Pour comprendre ce phénomène il est essentiel d'expliquer une partie de la politique fiscale du Luxembourg. Le taux d'imposition sur les entreprises résidentes au Luxembourg est de 29%. Néanmoins le gouvernement luxembourgeois autorise ce que l'on appelle les "tax rulings," autrement dit l'optimisation fiscale grâce à des failles dans les textes de lois. Ces "tax rulings" ont l'avantage pour les entrepreneurs de faire passer de 29% à presque 0% l'imposition sur l'entreprise concernée. D'après le rapport Unhappy Meal, McDonald's aurait réussi à faire chuter ce taux jusque 1,4% économisant ainsi plus d'un milliard d'euros d'impôts entre 2009 et 2013.

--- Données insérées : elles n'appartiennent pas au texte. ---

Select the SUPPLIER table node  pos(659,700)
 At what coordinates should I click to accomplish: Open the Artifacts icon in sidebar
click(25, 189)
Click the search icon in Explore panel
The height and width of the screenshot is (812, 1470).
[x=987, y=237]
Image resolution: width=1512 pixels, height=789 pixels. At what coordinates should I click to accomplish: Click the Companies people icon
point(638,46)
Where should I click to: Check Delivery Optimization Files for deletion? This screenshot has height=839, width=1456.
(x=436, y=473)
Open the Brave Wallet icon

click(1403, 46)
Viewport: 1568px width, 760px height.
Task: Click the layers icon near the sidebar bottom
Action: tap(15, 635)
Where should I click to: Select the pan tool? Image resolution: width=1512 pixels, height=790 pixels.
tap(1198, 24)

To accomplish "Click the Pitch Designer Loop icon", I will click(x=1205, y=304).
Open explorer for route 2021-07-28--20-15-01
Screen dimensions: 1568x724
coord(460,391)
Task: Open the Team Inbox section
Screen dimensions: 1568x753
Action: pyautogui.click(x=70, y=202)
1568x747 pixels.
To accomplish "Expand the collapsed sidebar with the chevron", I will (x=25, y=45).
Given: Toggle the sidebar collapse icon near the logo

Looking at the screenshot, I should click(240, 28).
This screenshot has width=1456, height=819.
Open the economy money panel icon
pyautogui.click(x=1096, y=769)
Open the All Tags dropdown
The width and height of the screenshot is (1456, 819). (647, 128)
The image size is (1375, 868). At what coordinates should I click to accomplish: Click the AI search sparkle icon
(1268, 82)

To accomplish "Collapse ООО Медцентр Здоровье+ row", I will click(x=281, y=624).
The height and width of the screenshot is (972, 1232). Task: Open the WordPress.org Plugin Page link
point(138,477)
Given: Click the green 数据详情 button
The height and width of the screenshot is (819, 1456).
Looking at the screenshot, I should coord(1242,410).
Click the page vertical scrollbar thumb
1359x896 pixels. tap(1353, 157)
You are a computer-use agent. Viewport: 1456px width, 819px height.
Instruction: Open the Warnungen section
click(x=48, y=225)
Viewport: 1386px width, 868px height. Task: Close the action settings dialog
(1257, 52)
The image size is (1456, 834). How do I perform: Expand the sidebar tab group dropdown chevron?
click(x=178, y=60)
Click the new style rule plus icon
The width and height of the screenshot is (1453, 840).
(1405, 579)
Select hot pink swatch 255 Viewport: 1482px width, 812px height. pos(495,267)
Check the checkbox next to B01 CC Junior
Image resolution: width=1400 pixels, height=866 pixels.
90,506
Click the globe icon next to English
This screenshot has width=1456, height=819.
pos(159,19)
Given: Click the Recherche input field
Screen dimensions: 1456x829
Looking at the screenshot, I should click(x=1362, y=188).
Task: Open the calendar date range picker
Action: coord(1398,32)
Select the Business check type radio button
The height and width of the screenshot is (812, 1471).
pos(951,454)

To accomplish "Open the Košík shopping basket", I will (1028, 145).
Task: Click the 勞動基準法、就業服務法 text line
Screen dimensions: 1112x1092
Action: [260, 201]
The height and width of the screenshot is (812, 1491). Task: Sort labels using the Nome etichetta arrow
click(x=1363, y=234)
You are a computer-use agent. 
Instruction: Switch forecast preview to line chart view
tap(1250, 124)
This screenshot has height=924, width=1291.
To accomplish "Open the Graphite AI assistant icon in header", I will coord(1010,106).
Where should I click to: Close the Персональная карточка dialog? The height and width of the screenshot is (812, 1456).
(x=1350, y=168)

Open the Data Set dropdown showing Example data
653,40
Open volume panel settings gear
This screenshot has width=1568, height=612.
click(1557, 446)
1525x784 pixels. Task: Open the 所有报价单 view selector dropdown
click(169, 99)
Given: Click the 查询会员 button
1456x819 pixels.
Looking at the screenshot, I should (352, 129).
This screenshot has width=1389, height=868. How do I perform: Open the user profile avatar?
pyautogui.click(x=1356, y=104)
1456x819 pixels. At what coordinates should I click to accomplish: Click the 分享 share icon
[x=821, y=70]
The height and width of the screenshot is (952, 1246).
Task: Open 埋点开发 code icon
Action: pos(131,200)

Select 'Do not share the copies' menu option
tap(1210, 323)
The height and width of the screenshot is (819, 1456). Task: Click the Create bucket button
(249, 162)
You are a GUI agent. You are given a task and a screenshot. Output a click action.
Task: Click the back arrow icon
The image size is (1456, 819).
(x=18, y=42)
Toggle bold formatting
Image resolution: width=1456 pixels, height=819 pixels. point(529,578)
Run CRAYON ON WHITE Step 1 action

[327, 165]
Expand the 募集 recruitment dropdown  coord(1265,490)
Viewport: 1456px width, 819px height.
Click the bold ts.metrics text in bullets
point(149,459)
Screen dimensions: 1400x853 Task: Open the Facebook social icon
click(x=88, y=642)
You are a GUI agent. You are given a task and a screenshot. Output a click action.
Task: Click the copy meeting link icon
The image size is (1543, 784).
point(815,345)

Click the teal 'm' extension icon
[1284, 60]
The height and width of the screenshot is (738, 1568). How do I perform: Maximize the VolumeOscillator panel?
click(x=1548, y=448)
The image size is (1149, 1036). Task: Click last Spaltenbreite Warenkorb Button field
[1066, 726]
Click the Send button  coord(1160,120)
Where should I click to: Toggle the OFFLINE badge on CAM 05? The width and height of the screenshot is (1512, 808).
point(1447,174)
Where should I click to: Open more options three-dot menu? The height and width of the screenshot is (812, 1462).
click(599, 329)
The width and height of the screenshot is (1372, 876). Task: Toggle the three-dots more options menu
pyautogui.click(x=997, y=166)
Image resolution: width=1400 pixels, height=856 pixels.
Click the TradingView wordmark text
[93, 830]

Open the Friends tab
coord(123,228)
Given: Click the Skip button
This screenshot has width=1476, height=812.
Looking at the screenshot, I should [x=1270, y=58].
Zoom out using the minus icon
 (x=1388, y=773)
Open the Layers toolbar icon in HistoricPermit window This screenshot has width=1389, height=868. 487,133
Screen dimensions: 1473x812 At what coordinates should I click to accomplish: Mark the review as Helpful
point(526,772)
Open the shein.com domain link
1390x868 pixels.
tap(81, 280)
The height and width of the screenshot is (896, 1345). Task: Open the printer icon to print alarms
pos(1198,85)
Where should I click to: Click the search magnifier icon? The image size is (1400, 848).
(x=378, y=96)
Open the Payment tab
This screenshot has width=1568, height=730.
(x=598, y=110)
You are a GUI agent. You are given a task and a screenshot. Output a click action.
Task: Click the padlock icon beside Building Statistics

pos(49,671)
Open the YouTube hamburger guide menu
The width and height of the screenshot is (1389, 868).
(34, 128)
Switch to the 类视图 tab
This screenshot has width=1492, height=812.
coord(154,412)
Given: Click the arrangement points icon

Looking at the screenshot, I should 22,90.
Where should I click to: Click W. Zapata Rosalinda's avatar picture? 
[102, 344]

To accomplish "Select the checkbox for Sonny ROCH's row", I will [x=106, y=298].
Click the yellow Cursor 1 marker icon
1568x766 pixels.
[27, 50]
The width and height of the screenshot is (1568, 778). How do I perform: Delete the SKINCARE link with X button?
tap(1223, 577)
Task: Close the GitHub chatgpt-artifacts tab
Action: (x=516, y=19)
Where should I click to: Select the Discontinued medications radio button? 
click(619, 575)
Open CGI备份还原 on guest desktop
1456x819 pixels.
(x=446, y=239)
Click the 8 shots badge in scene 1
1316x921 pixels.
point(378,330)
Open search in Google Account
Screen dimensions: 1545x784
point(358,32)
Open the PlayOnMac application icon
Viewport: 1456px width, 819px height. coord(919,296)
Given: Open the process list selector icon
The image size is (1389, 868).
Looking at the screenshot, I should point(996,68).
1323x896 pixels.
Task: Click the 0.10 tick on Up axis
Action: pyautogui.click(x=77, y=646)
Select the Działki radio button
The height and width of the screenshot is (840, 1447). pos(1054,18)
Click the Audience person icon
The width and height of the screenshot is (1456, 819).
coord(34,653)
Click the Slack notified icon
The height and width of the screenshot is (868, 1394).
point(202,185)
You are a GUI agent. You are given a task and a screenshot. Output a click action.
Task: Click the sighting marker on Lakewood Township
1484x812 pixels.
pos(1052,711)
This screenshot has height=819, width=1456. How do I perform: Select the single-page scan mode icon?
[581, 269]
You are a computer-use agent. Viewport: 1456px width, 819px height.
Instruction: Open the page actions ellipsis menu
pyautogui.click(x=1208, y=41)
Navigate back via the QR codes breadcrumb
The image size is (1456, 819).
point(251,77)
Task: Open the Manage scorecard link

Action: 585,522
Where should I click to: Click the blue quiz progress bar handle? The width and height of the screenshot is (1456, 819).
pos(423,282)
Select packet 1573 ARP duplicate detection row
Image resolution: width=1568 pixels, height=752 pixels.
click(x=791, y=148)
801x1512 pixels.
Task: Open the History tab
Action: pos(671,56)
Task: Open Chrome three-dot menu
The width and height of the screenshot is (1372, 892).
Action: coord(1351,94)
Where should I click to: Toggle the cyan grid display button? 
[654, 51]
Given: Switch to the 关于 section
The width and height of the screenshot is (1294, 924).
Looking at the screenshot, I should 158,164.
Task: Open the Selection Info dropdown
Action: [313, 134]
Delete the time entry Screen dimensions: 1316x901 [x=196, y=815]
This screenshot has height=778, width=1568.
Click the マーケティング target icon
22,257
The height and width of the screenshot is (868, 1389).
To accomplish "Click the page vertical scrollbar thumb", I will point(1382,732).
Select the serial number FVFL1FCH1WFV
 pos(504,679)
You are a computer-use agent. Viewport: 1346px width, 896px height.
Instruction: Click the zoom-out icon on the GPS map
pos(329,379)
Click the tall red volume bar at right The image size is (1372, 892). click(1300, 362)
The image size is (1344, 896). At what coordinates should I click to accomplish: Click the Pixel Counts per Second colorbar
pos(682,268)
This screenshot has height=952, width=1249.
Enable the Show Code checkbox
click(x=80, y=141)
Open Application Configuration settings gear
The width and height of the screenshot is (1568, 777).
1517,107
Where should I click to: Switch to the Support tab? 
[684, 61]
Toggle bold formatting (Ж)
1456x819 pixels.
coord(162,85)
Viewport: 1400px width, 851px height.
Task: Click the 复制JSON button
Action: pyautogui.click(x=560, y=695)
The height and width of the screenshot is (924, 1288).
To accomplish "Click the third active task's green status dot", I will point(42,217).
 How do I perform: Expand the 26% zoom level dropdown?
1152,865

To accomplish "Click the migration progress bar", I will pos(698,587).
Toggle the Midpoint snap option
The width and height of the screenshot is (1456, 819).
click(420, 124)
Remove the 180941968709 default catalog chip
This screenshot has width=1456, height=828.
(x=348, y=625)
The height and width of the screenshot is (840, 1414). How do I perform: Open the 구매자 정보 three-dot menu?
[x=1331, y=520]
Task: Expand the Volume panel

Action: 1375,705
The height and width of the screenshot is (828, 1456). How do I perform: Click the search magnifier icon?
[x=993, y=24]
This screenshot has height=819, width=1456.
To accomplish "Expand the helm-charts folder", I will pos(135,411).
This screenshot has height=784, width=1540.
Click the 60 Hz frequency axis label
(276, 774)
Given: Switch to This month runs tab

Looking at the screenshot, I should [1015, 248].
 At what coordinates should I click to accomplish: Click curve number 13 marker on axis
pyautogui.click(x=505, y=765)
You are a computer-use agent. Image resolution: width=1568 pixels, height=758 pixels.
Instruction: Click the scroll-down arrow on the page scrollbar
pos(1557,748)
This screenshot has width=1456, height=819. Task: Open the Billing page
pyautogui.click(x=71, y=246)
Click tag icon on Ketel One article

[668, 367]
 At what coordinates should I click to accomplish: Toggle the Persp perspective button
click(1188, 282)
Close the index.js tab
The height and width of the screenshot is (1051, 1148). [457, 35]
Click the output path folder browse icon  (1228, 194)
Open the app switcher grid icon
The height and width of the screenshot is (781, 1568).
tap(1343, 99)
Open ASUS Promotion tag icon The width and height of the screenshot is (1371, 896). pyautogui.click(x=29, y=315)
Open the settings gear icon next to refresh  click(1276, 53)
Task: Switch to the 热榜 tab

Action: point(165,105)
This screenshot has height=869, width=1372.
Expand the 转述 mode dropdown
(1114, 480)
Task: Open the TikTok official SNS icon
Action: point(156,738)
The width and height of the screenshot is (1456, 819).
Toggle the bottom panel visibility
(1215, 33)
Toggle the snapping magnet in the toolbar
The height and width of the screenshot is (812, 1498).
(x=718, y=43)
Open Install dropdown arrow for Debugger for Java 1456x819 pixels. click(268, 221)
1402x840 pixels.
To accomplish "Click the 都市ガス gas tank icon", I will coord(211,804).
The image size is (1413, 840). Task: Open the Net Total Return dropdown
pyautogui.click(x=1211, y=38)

Des économies au détriment de la France

McDonald's aurait eu recours à d'ingénieux stratagèmes d'optimisation fiscale pour faire « remonter plus de 3,7 milliards d'euros de bénéfices de ses restaurants européens » vers sa société luxembourgeoise McD Europe Franchising, profitant ainsi de la fiscalité avantageuse du Grand Duché. En 5 ans, la filiale luxembourgeoise a payé « seulement 16 millions d'euros d'impôts, » realisant un bénéfice de 1,05 milliards d'euros aux dépens des organismes fiscaux européens. La majeure partie des fuites se sont faites au détriment du fisc français puisque ce serait entre 390 millions et 713 millions qui auraient été économisés par la firme au grand M. S'ajoutent à ce chiffre entre 309 et 571 millions d'euros de pénalité qui auraient également dû être payés au gouvernement français. Pour sa défense McDonald's a déclaré à l'AFP que la compagnie respecte « les lois en vigueur, y compris le paiement des taxes dues dans chaque pays. » #Finance #Justice

Si McDonald's est mis en lumière par ce rapport c'est bien un problème européen qui est remis sur le devant de la scène : l'évasion fiscale. En réponse à la publication du rapport, la Commission Européenne a rappelé que « la lutte contre l'évasion et l'optimisation fiscale est une priorité absolue. » Ce n'est pourtant pas la premiere fois que la marque est soupçonnée de tels agissements. En janvier 2014 L'Express révélait que les services de Bercy estimaient que 2,2 milliards d'euros avaient été soustraits à l'impôt en France par McDonald's. Néanmoins, avec monsieur Junker, un Luxembourgeois à la tête de la Commission Européenne on peut se demander si une régulation efficace sera mise en place tant elle profite au Grand Duché.